Below is the data. Give it again, complete and exact.

--- Given records Enclosed Below ---

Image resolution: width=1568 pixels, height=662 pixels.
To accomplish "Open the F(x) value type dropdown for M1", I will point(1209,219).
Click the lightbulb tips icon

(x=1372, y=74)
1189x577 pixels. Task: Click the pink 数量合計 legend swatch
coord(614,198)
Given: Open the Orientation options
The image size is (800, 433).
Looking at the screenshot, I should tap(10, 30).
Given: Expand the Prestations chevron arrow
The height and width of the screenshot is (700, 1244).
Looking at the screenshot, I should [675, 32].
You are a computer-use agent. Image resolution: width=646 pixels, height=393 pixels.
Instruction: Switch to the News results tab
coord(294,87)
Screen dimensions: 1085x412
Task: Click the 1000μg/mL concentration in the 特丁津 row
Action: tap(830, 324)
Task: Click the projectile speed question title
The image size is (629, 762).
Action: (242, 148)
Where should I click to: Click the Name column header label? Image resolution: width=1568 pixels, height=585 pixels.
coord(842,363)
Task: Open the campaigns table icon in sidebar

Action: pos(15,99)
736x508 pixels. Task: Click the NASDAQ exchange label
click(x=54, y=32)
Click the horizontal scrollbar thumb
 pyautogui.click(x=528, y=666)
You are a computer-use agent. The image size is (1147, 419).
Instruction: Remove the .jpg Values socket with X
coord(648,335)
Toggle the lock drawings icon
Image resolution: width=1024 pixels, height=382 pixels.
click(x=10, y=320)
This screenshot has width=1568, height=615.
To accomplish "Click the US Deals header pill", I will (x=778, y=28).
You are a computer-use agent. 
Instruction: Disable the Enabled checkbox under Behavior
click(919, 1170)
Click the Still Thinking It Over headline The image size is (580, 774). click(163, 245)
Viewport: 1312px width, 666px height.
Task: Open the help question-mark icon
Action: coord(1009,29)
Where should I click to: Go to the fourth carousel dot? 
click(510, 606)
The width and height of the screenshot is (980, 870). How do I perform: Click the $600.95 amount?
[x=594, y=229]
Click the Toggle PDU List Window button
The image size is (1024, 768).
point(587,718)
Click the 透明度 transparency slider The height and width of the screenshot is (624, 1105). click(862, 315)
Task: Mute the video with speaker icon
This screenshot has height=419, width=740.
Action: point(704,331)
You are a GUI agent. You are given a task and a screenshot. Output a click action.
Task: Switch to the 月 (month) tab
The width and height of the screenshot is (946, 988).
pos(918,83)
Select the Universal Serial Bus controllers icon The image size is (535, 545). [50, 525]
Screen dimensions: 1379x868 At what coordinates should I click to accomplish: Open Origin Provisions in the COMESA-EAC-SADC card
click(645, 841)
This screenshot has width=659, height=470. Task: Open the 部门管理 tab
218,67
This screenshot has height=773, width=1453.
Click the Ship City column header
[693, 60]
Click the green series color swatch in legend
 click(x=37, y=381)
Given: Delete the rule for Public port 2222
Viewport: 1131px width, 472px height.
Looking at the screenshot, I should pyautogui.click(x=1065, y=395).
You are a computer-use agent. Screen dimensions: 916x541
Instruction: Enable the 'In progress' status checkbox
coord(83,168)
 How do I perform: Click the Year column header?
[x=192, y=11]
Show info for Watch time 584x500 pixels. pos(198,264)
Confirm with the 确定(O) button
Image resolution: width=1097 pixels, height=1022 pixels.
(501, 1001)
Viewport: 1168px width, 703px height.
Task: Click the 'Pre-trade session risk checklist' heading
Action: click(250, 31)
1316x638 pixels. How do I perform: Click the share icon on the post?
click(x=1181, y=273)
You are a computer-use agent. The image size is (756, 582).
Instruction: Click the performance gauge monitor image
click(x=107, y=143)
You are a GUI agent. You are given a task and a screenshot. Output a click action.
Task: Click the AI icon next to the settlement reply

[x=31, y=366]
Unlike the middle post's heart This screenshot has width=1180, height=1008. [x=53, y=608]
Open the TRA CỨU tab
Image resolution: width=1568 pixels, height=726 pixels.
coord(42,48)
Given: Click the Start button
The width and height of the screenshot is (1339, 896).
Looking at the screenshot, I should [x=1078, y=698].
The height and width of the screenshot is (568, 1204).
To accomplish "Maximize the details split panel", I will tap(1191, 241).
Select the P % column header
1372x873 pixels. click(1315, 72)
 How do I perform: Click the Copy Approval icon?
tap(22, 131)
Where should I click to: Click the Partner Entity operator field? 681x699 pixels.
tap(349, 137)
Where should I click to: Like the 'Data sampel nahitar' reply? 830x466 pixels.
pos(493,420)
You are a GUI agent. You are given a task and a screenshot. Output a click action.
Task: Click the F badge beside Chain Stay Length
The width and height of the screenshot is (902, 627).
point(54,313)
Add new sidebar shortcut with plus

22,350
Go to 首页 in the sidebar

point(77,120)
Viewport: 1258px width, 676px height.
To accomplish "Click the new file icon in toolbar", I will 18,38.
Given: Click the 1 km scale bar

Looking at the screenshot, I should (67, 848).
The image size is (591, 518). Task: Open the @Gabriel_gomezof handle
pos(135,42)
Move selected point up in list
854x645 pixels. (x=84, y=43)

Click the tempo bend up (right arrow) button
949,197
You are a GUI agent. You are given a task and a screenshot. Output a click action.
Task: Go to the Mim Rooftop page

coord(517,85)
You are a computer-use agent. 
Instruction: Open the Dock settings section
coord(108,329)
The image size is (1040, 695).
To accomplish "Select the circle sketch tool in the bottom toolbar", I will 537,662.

--- End of Enclosed Given records ---

Your solution »
Image resolution: width=1568 pixels, height=662 pixels.
To accomplish "Open the F(x) value type dropdown for M1", I will point(1209,219).
Click the lightbulb tips icon

(x=1372, y=74)
1189x577 pixels. Task: Click the pink 数量合計 legend swatch
coord(614,198)
Given: Open the Orientation options
The image size is (800, 433).
Looking at the screenshot, I should tap(10, 30).
Given: Expand the Prestations chevron arrow
The height and width of the screenshot is (700, 1244).
Looking at the screenshot, I should [675, 32].
You are a computer-use agent. Image resolution: width=646 pixels, height=393 pixels.
Instruction: Switch to the News results tab
coord(294,87)
Screen dimensions: 1085x412
Task: Click the 1000μg/mL concentration in the 特丁津 row
Action: tap(830, 324)
Task: Click the projectile speed question title
The image size is (629, 762).
Action: (242, 148)
Where should I click to: Click the Name column header label? Image resolution: width=1568 pixels, height=585 pixels.
coord(842,363)
Task: Open the campaigns table icon in sidebar

Action: pos(15,99)
736x508 pixels. Task: Click the NASDAQ exchange label
click(x=54, y=32)
Click the horizontal scrollbar thumb
 pyautogui.click(x=528, y=666)
You are a computer-use agent. The image size is (1147, 419).
Instruction: Remove the .jpg Values socket with X
coord(648,335)
Toggle the lock drawings icon
Image resolution: width=1024 pixels, height=382 pixels.
click(x=10, y=320)
This screenshot has width=1568, height=615.
To accomplish "Click the US Deals header pill", I will (x=778, y=28).
You are a computer-use agent. 
Instruction: Disable the Enabled checkbox under Behavior
click(919, 1170)
Click the Still Thinking It Over headline The image size is (580, 774). click(163, 245)
Viewport: 1312px width, 666px height.
Task: Open the help question-mark icon
Action: coord(1009,29)
Where should I click to: Go to the fourth carousel dot? 
click(510, 606)
The width and height of the screenshot is (980, 870). How do I perform: Click the $600.95 amount?
[x=594, y=229]
Click the Toggle PDU List Window button
The image size is (1024, 768).
point(587,718)
Click the 透明度 transparency slider The height and width of the screenshot is (624, 1105). click(862, 315)
Task: Mute the video with speaker icon
This screenshot has height=419, width=740.
Action: point(704,331)
You are a GUI agent. You are given a task and a screenshot. Output a click action.
Task: Switch to the 月 (month) tab
The width and height of the screenshot is (946, 988).
pos(918,83)
Select the Universal Serial Bus controllers icon The image size is (535, 545). [50, 525]
Screen dimensions: 1379x868 At what coordinates should I click to accomplish: Open Origin Provisions in the COMESA-EAC-SADC card
click(645, 841)
This screenshot has width=659, height=470. Task: Open the 部门管理 tab
218,67
This screenshot has height=773, width=1453.
Click the Ship City column header
[693, 60]
Click the green series color swatch in legend
 click(x=37, y=381)
Given: Delete the rule for Public port 2222
Viewport: 1131px width, 472px height.
Looking at the screenshot, I should pyautogui.click(x=1065, y=395).
You are a computer-use agent. Screen dimensions: 916x541
Instruction: Enable the 'In progress' status checkbox
coord(83,168)
 How do I perform: Click the Year column header?
[x=192, y=11]
Show info for Watch time 584x500 pixels. pos(198,264)
Confirm with the 确定(O) button
Image resolution: width=1097 pixels, height=1022 pixels.
(501, 1001)
Viewport: 1168px width, 703px height.
Task: Click the 'Pre-trade session risk checklist' heading
Action: click(250, 31)
1316x638 pixels. How do I perform: Click the share icon on the post?
click(x=1181, y=273)
You are a computer-use agent. The image size is (756, 582).
Instruction: Click the performance gauge monitor image
click(x=107, y=143)
You are a GUI agent. You are given a task and a screenshot. Output a click action.
Task: Click the AI icon next to the settlement reply

[x=31, y=366]
Unlike the middle post's heart This screenshot has width=1180, height=1008. [x=53, y=608]
Open the TRA CỨU tab
Image resolution: width=1568 pixels, height=726 pixels.
coord(42,48)
Given: Click the Start button
The width and height of the screenshot is (1339, 896).
Looking at the screenshot, I should [x=1078, y=698].
The height and width of the screenshot is (568, 1204).
To accomplish "Maximize the details split panel", I will tap(1191, 241).
Select the P % column header
1372x873 pixels. click(1315, 72)
 How do I perform: Click the Copy Approval icon?
tap(22, 131)
Where should I click to: Click the Partner Entity operator field? 681x699 pixels.
tap(349, 137)
Where should I click to: Like the 'Data sampel nahitar' reply? 830x466 pixels.
pos(493,420)
You are a GUI agent. You are given a task and a screenshot. Output a click action.
Task: Click the F badge beside Chain Stay Length
The width and height of the screenshot is (902, 627).
point(54,313)
Add new sidebar shortcut with plus

22,350
Go to 首页 in the sidebar

point(77,120)
Viewport: 1258px width, 676px height.
To accomplish "Click the new file icon in toolbar", I will 18,38.
Given: Click the 1 km scale bar

Looking at the screenshot, I should (67, 848).
The image size is (591, 518). Task: Open the @Gabriel_gomezof handle
pos(135,42)
Move selected point up in list
854x645 pixels. (x=84, y=43)

Click the tempo bend up (right arrow) button
949,197
You are a GUI agent. You are given a task and a screenshot. Output a click action.
Task: Go to the Mim Rooftop page

coord(517,85)
You are a computer-use agent. 
Instruction: Open the Dock settings section
coord(108,329)
The image size is (1040, 695).
To accomplish "Select the circle sketch tool in the bottom toolbar", I will 537,662.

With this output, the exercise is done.